Armin et al. (16) observed an increase in ESR, CRP, LDH, AST, and ALT and the presence of proteinuria and hematuria in more than 50% of patients. Qiu et al. (29) noticed a decrease in lymphocyte counts, higher levels of procalcitonin and creatinine, and increased D-dimer levels in patients with COVID-19. Sun et al. (30) reported normal or increased leukocyte count, high levels of CRP, procalcitonin, lactate dehydrogenase, and abnormal liver function. A study showed an association between admission to the pediatric intensive care unit (PICU) and higher levels of CRP, procalcitonin, and pro-B-type natriuretic peptide and platelet count (31). Henry et al. (32) observed that about 69.6% of the children with COVID-19 had normal leukocyte count and absence of lymphopenia due to milder disease. Furthermore, they revealed that an increase in procalcitonin levels could be caused by bacterial coinfection as a complication of COVID-19, also reported by Xia et al. (33), with an increase in 80% of Chinese pediatric patients. Elevated liver enzymes that were reported in the present and the aforementioned studies might be related to the presented angiotensin-converting enzyme 2 (ACE2) in the intestines. Finally, and based on the available data, it is not possible to document a pattern of changes in the laboratory measures in pediatric COVID-19 based on disease severity.

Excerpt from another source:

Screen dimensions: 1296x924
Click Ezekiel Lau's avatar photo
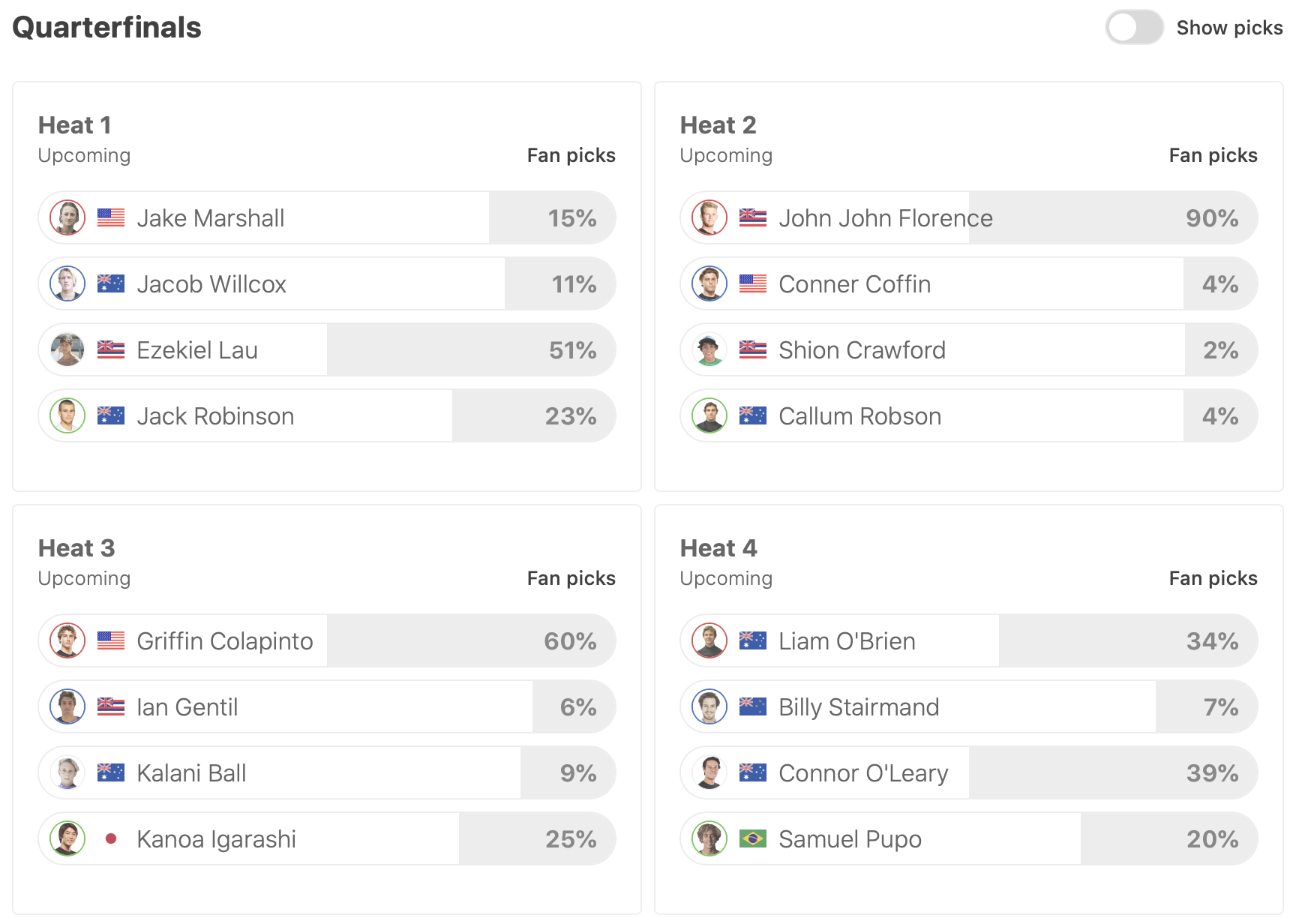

Kiani et al. (23) noticed that about a third of their children had breathing problems; nevertheless, chest X-rays were reported to be unspecific in most children. In this regard, the most common finding on chest CT scans was bilateral opacification, which has been reported by Hoang et al. (34). These results are comparable to the results of the current study; among 147 individuals who underwent CT scans 3, 4, 2, 46.5, and 87 reticular, pleural effusion, atelectasis, opacified glass, solidification, and normal CT scans were present, respectively. Kiani et al. (23) reported that their children with COVID-19 received antibiotics, such as ceftriaxone and clindamycin, and antiviral drugs, such as Kaletra. Alternatively, if needed, the patient is given a bronchodilator, such as Duolin or Ventolin, along with a nebulizer and oxygenated via a nasal cannula. In the present study, children 14, 37, 37, 9, 17, 3, 10, and 7 received intravenous immunoglobulin (IVIG) injections, prednisolone, remdesivir, favipiravir, hydroxychloroquine, lopinavir, Kaletra, and atazanavir, respectively. Moreover, in the emergency situation, antibiotics were used. Because the data were collected from the medical records of the patients, there were some constitutive limitations in the present study.
5.1. Conclusions
The present study concluded that the associated factors with death were laboratory measures, such as CRP, ESR, Hb, and liver enzymes, and underlying diseases, such as cardiovascular and central nervous system diseases. Knowledge regarding the clinical characteristics and disease burden in children with COVID-19 is the critical stage of the pandemic for better treatment, better control of transmission, and appropriate allocation of healthcare resources to decline mortality.